I've tried to understand how a certain singleton decorator implementation for a class works, but I only got confused.
Here's the code:
def singleton(cls):
instance = None
@functools.wraps(cls)
def inner(*args, **kwargs):
nonlocal instance
if instance is None:
instance = cls(*args, **kwargs)
return instance
return inner
@deco
is a syntatic sugar for cls = deco(cls)
, so in this code, when we define our cls
class and wrap it with this singleton
decorator, cls
won't be a class anymore, but a function. Python dynamically searches for what objects are variables are linked to, so then later we try to create an instance of our class, and this line of code runs instance = cls(*args, **kwargs)
, won't we go into an infinite recursion? cls
is not a class at this moment, it's a function, so it should call itself, going into recursion.
But it works fine. A singletone is created and no recursions happen. How does it work?
In Python, decorators can either be functions or classes. In both cases, decorating adds functionality to existing functions. When we decorate a function with a class, that function becomes an instance of the class.

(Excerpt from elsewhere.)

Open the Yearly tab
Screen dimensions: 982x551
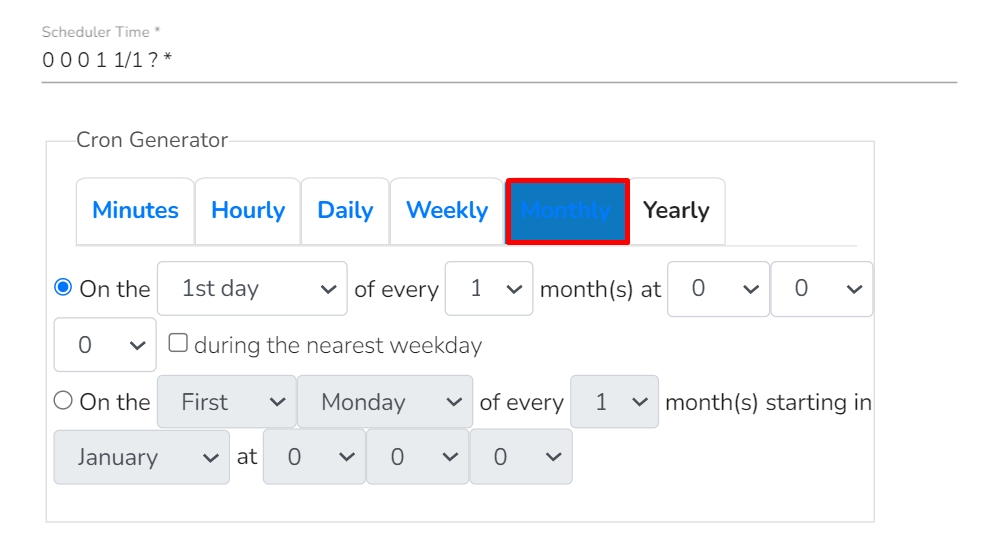[676, 211]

Decorators provide a simple syntax for calling higher-order functions. By definition, a decorator is a function that takes another function and extends the behavior of the latter function without explicitly modifying it.
The class decorator is applied to the constructor of the class and can be used to observe, modify, or replace a class definition.
The @Injectable() decorator defines a class as a service in Angular and allows Angular to inject it into a component as a dependency.
The function inner
is closed over the local variable cls
.
cls
is a reference to the class. It is never rebound to anything else.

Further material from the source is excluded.